On 9 May 2019, the Information Commissioner’s Office (ICO) issued an enforcement notice against HMRC for processing biometric data in breach of the first data protection principal under the GDPR. This is the first enforcement action by the ICO in respect of biometric data.
The GDPR defines biometric data as “personal data resulting from specific technical processing relating to the physical, physiological or behavioural characteristics of a natural person, which allow or confirm the unique identification of that natural person”. Biometric data is increasingly used for security purposes such as the use of fingerprint and facial scanning to unlock mobile devices.
The action against HMRC was triggered by a complaint from Big Brother Watch alleging that HMRC's use of voice authentication technology for caller verification on HMRC helplines was not undertaken in a fair, lawful and transparent manner as required by the first data protection principle. Because biometric data is classed as special category data under the GDPR, any organisation must have identified both a lawful ground for processing such data under Article 6 GDPR and an additional condition for processing under Article 9 GDPR to satisfy the first data protection principle.

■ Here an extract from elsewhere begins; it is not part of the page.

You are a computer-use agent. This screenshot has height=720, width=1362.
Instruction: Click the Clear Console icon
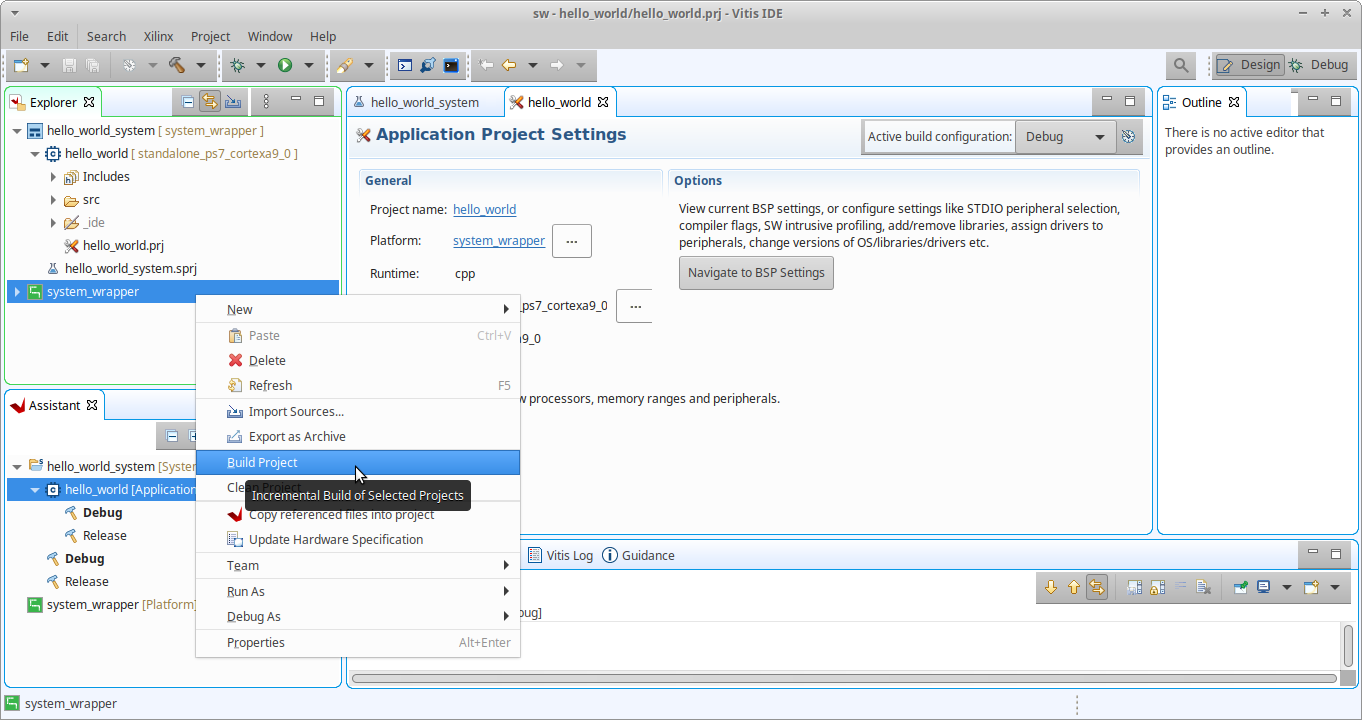point(1204,588)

In the current case, HMRC sought to use consent as its Article 6 legal ground and explicit consent under Article 9. However, the ICO's investigation found that the automated recording warning callers about HMRC’s caller verification measures failed to obtain adequate consent. HMRC had given insufficient information to customers regarding processing of biometric data and did not offer customers the opportunity to give or withhold their consent. As a result, the consent did not meet the GDPR standard of being freely given, specific, informed and unambiguous.

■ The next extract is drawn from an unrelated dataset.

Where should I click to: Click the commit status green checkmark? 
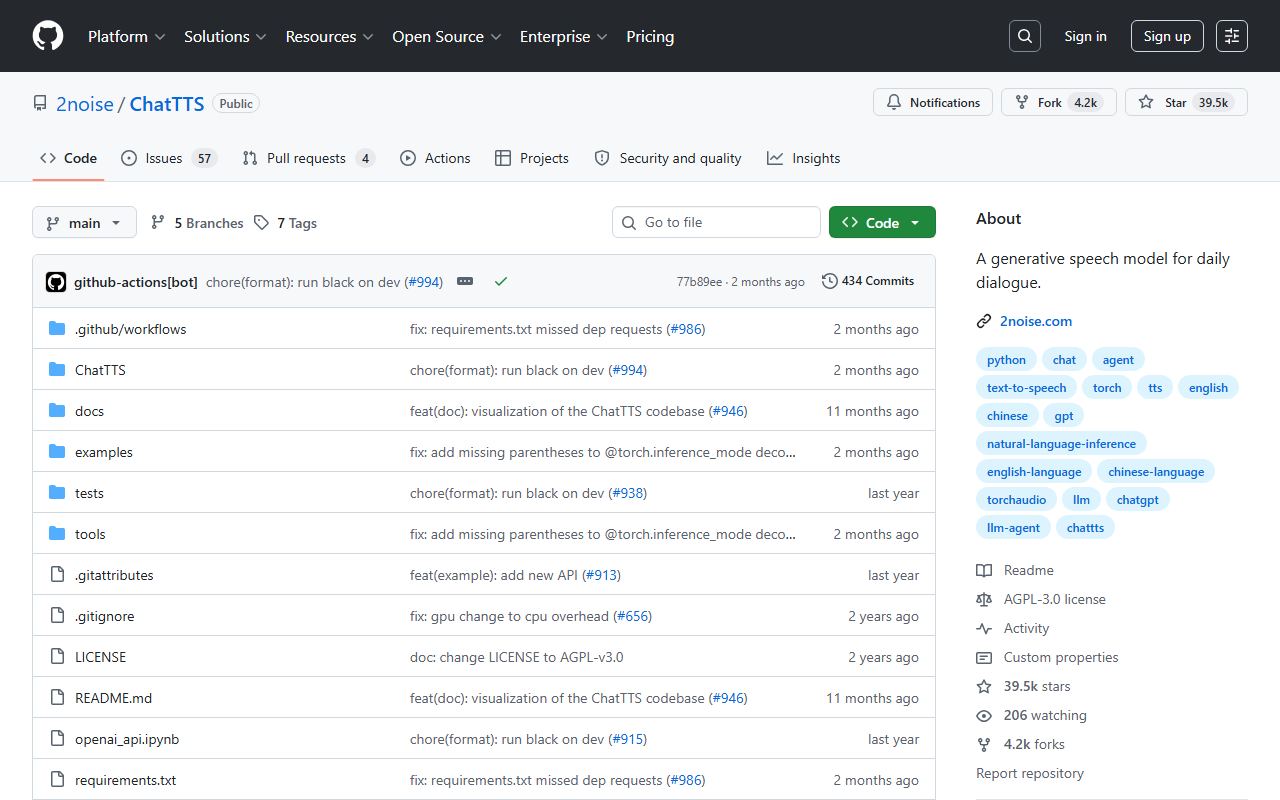click(501, 282)
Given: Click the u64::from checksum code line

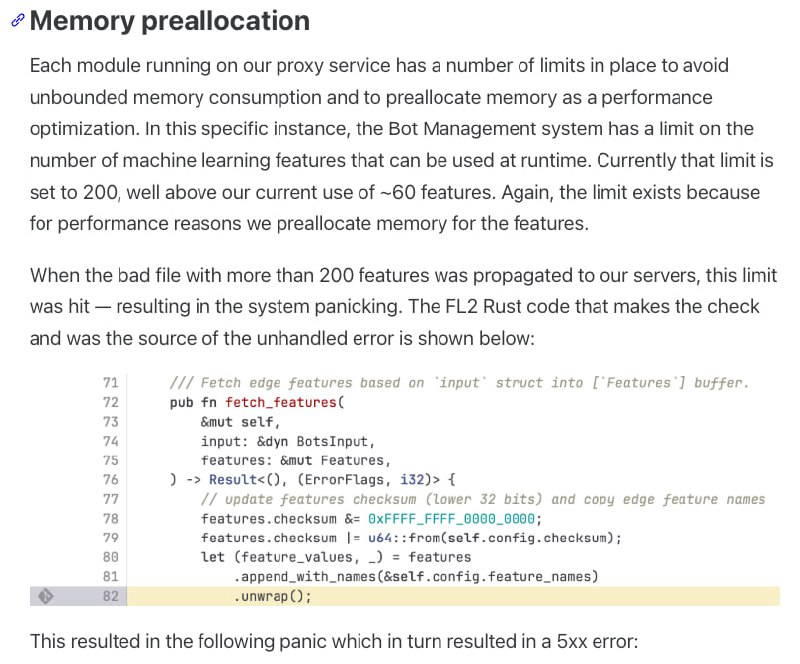Looking at the screenshot, I should click(x=411, y=538).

In deciding to take enforcement action, the ICO had regard to the large number of individuals affected by HMRC's processing (over 7 million voice records were held) as well as the significant imbalance of power between HMRC and customers, particularly those relying on HMRC for benefit purposes. It also noted that HMRC had failed to put a data protection impact assessment in place before it introduced the technology.

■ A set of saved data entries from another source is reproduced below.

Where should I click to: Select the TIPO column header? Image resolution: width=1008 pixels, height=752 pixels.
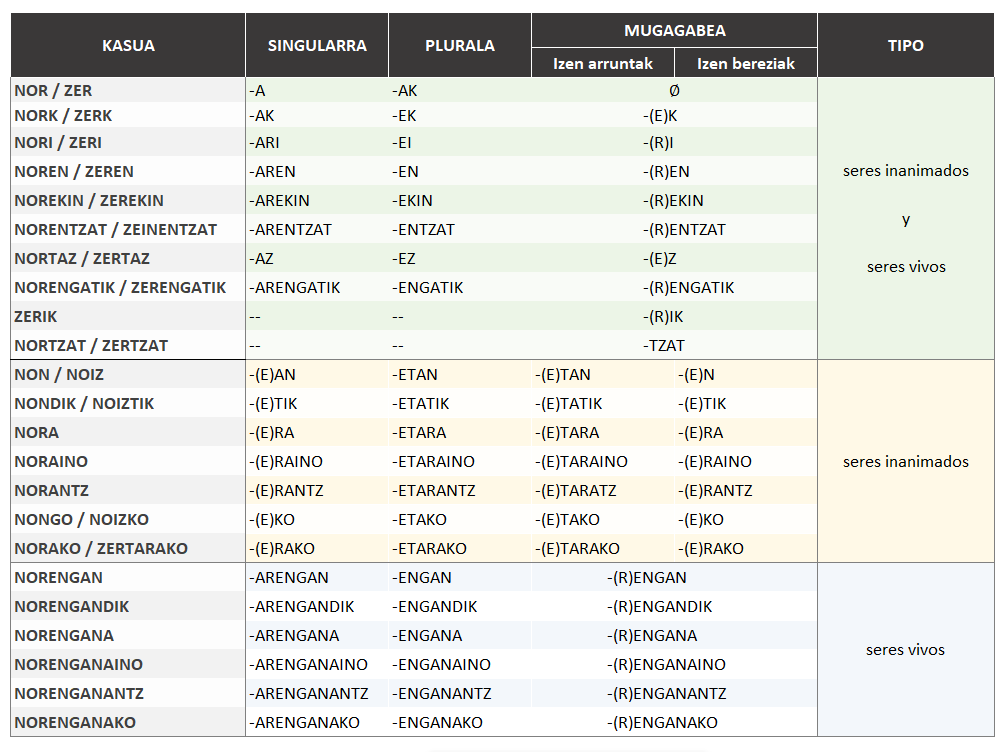coord(905,45)
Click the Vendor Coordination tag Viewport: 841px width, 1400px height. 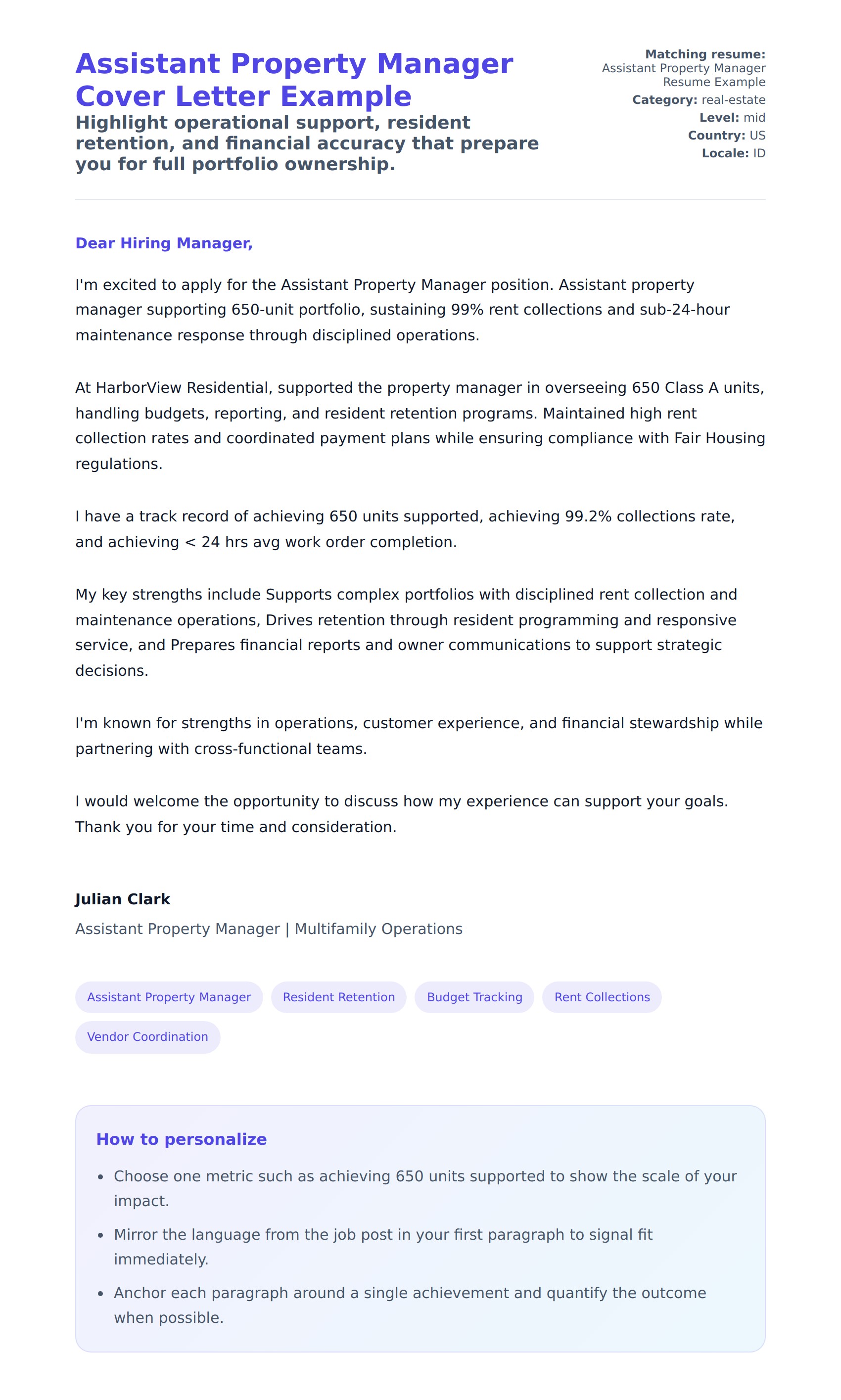[x=147, y=1036]
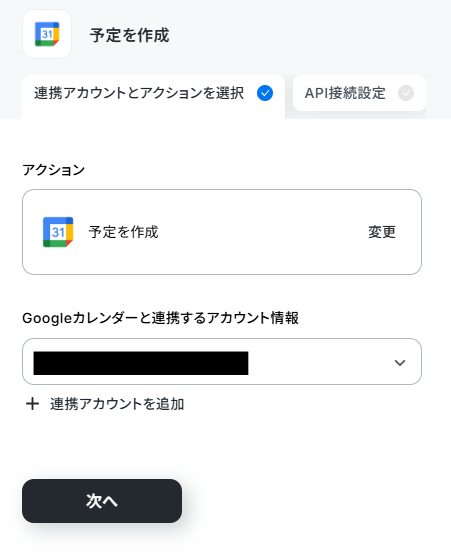Image resolution: width=451 pixels, height=553 pixels.
Task: Click the empty area right of redacted account
Action: [319, 362]
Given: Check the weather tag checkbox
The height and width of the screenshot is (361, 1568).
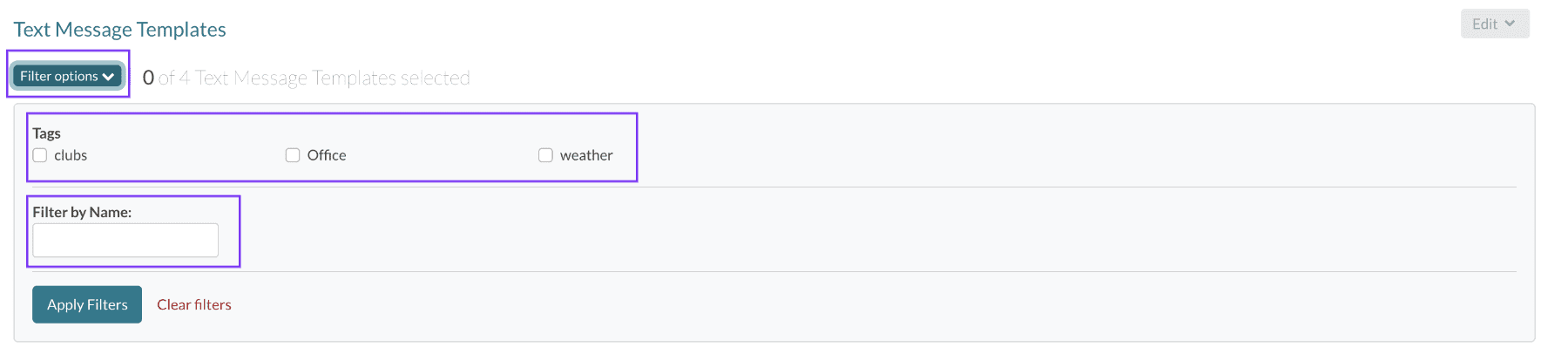Looking at the screenshot, I should [x=545, y=155].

Under the terms of the enforcement notice, HMRC is now required to take the following steps by 5 June 2019:
- delete all biometric data held under the caller verification system for which it does not have explicit consent; and
- procure that any suppliers involved in the operation or management of the caller verification system also delete all biometric data that they are processing and for which they do not have explicit consent.
This action serves as a timely reminder to organisations that they must:
- identify appropriate lawful grounds and, if necessary, additional conditions under Article 6 and Article 9 of the GDPR
- ensure that their consent collection mechanisms meet the high standard set out in the GDPR
- undertake data protection impact assessments where required (the ICO has produced a useful screening checklist).
Any organisations processing biometric data may wish to review the blog, Using biometric data in a fair, transparent and accountable manner, published by Steve Wood, Deputy Commissioner for policy at the ICO which discusses the enforcement notice against HMRC and sets out some helpful guidance.